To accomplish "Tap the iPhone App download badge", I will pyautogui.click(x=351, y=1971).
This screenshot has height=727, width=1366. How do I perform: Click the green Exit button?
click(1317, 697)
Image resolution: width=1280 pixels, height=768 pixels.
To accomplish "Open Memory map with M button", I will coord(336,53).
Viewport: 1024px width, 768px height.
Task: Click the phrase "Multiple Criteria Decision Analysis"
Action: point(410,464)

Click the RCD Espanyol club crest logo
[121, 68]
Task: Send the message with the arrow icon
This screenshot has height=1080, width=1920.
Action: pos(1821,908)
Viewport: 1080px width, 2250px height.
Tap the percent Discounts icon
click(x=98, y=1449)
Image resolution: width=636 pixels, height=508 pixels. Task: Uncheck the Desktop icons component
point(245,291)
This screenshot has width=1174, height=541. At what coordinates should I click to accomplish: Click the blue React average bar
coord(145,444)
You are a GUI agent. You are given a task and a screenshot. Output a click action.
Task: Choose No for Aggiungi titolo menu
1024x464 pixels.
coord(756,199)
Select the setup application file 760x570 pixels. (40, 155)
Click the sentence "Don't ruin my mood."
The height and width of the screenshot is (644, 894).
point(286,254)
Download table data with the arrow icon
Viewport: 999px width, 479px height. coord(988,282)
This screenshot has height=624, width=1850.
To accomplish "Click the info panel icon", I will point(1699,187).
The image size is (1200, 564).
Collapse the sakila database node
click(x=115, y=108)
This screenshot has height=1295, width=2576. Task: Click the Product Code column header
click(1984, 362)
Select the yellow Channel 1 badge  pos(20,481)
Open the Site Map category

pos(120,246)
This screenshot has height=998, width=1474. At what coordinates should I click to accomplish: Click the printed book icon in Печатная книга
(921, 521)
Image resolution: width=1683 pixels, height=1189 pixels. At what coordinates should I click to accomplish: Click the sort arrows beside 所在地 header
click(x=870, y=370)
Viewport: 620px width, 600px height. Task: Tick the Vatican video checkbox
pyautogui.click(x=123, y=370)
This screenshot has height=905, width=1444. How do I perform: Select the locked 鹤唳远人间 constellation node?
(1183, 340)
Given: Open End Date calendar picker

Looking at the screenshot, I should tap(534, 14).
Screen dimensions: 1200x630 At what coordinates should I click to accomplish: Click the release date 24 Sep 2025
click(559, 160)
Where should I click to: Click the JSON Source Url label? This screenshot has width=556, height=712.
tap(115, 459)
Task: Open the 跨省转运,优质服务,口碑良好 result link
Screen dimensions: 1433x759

Your assignment -> Write the whole listing out again, exactly as it appears above.

Output of the task ->
To accomplish "Tap the iPhone App download badge", I will pyautogui.click(x=351, y=1971).
This screenshot has height=727, width=1366. How do I perform: Click the green Exit button?
click(1317, 697)
Image resolution: width=1280 pixels, height=768 pixels.
To accomplish "Open Memory map with M button", I will coord(336,53).
Viewport: 1024px width, 768px height.
Task: Click the phrase "Multiple Criteria Decision Analysis"
Action: point(410,464)

Click the RCD Espanyol club crest logo
[121, 68]
Task: Send the message with the arrow icon
This screenshot has height=1080, width=1920.
Action: pos(1821,908)
Viewport: 1080px width, 2250px height.
Tap the percent Discounts icon
click(x=98, y=1449)
Image resolution: width=636 pixels, height=508 pixels. Task: Uncheck the Desktop icons component
point(245,291)
This screenshot has width=1174, height=541. At what coordinates should I click to accomplish: Click the blue React average bar
coord(145,444)
You are a GUI agent. You are given a task and a screenshot. Output a click action.
Task: Choose No for Aggiungi titolo menu
1024x464 pixels.
coord(756,199)
Select the setup application file 760x570 pixels. (40, 155)
Click the sentence "Don't ruin my mood."
The height and width of the screenshot is (644, 894).
point(286,254)
Download table data with the arrow icon
Viewport: 999px width, 479px height. coord(988,282)
This screenshot has height=624, width=1850.
To accomplish "Click the info panel icon", I will point(1699,187).
The image size is (1200, 564).
Collapse the sakila database node
click(x=115, y=108)
This screenshot has height=1295, width=2576. Task: Click the Product Code column header
click(1984, 362)
Select the yellow Channel 1 badge  pos(20,481)
Open the Site Map category

pos(120,246)
This screenshot has height=998, width=1474. At what coordinates should I click to accomplish: Click the printed book icon in Печатная книга
(921, 521)
Image resolution: width=1683 pixels, height=1189 pixels. At what coordinates should I click to accomplish: Click the sort arrows beside 所在地 header
click(x=870, y=370)
Viewport: 620px width, 600px height. Task: Tick the Vatican video checkbox
pyautogui.click(x=123, y=370)
This screenshot has height=905, width=1444. How do I perform: Select the locked 鹤唳远人间 constellation node?
(1183, 340)
Given: Open End Date calendar picker

Looking at the screenshot, I should tap(534, 14).
Screen dimensions: 1200x630 At what coordinates should I click to accomplish: Click the release date 24 Sep 2025
click(559, 160)
Where should I click to: Click the JSON Source Url label? This screenshot has width=556, height=712.
tap(115, 459)
Task: Open the 跨省转运,优质服务,口碑良好 result link
Screen dimensions: 1433x759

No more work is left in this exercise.